El textil de gran formato, perteneciente al acervo del Museo Nacional del Virreinato, fue elaborado en el pueblo de Zinacantepec, en el Valle de Toluca, Estado de México, y donado alrededor de 1930, al Antiguo Museo Nacional que se ubicaba en la calle de Moneda, en el Centro Histórico de la Ciudad de México. Treinta años después, el objeto fue trasladado al recinto mexiquense para ser exhibido durante su apertura.
Otras piezas con dicha manufactura son el huipil atribuido a La Malinche, del siglo XVII, y que se resguarda en el Museo Nacional de Antropología; el Paño Novohispano localizado en el Museo Textil de Oaxaca; el fragmento de un manto que se encuentra en el Museo de Bellas Artes de Toluca, y un manto denominado Tlamachayatl, ubicado en el Museo Nacional Prehistórico y Etnográfico “Luigi Pigorini”, de Roma, Italia.
Según los especialistas del INAH, la restauración de la pieza, bajo los términos de mínima intervención, consiste en limpieza profunda, fijación de hilos emplumados con hilo de seda teñido y un forro translúcido por el reverso.
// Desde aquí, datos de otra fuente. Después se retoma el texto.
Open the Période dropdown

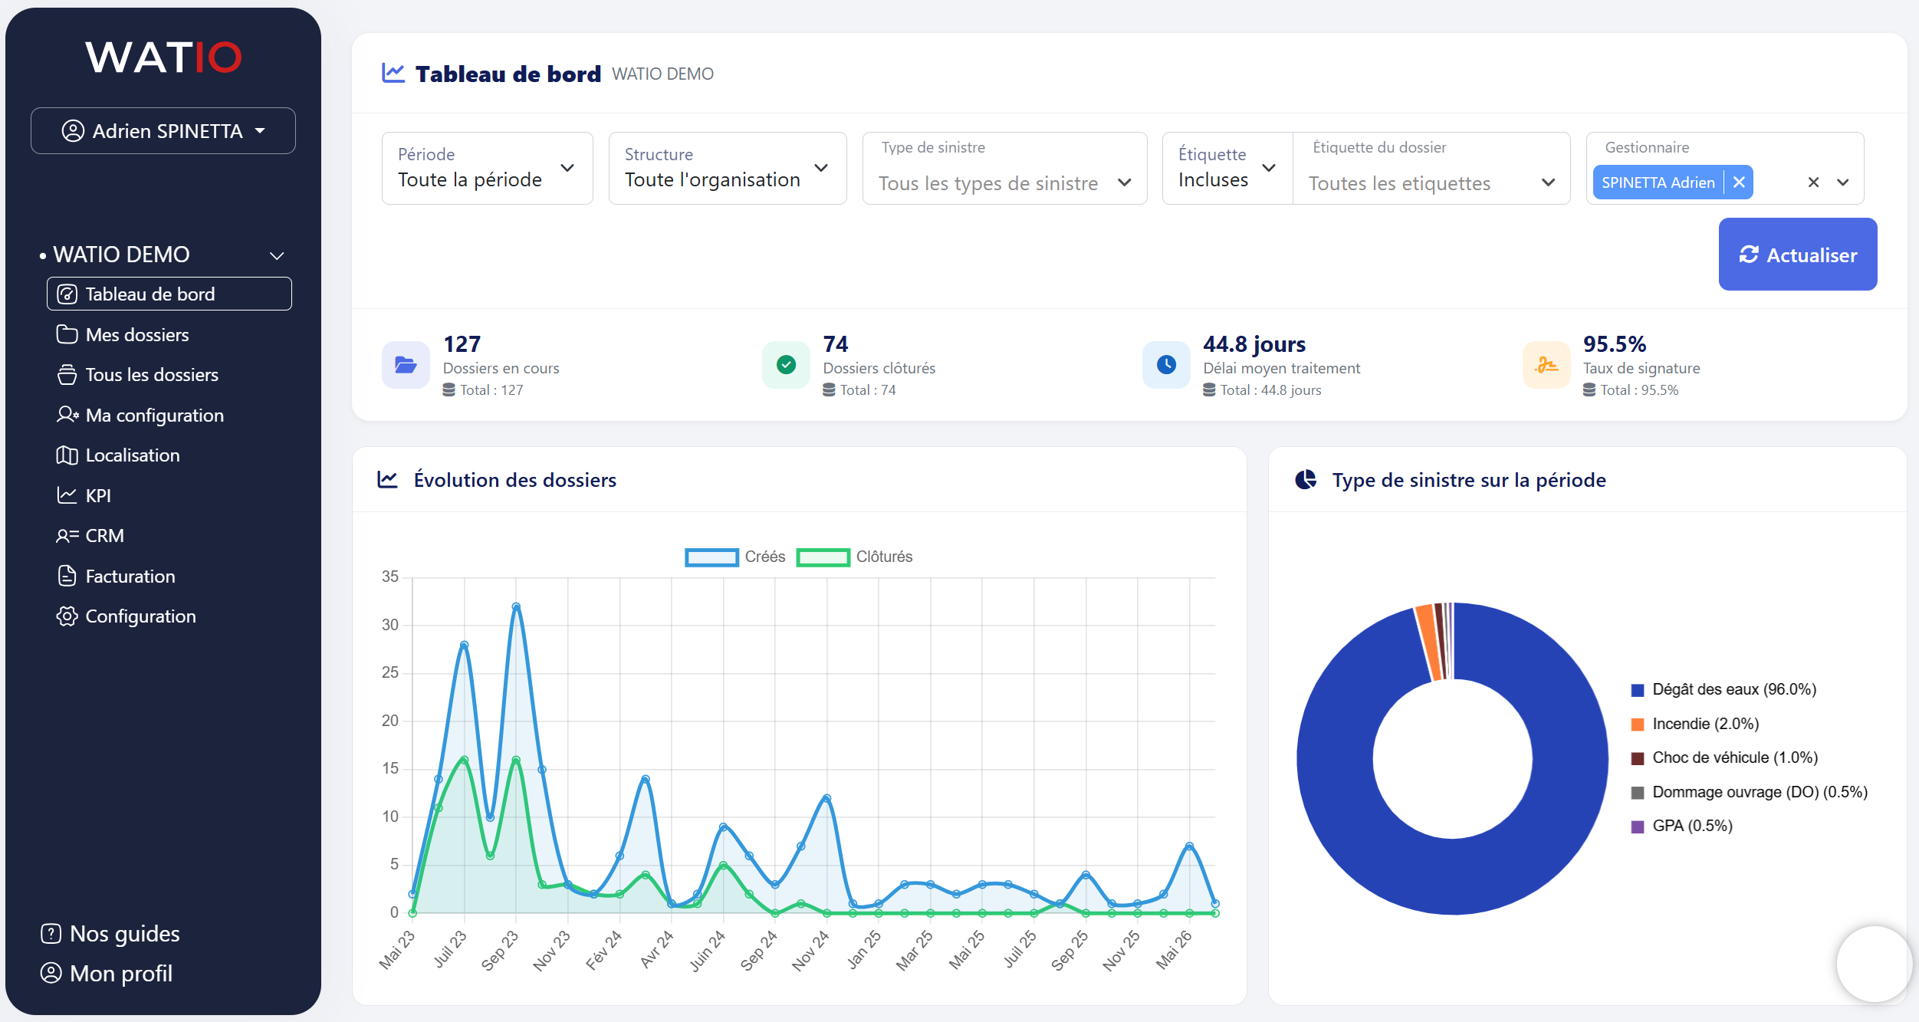[x=488, y=168]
Las labores comenzaron en mayo pasado y se extenderán hasta diciembre de este año.
Asimismo, se propone que la pieza sea ubicada en un soporte para exhibición, que consistente en un cajón transparente de acrílico que sirva para proteger a la pieza de luz UV hasta en 99%, así como de ácido, cambios de temperatura y humedad.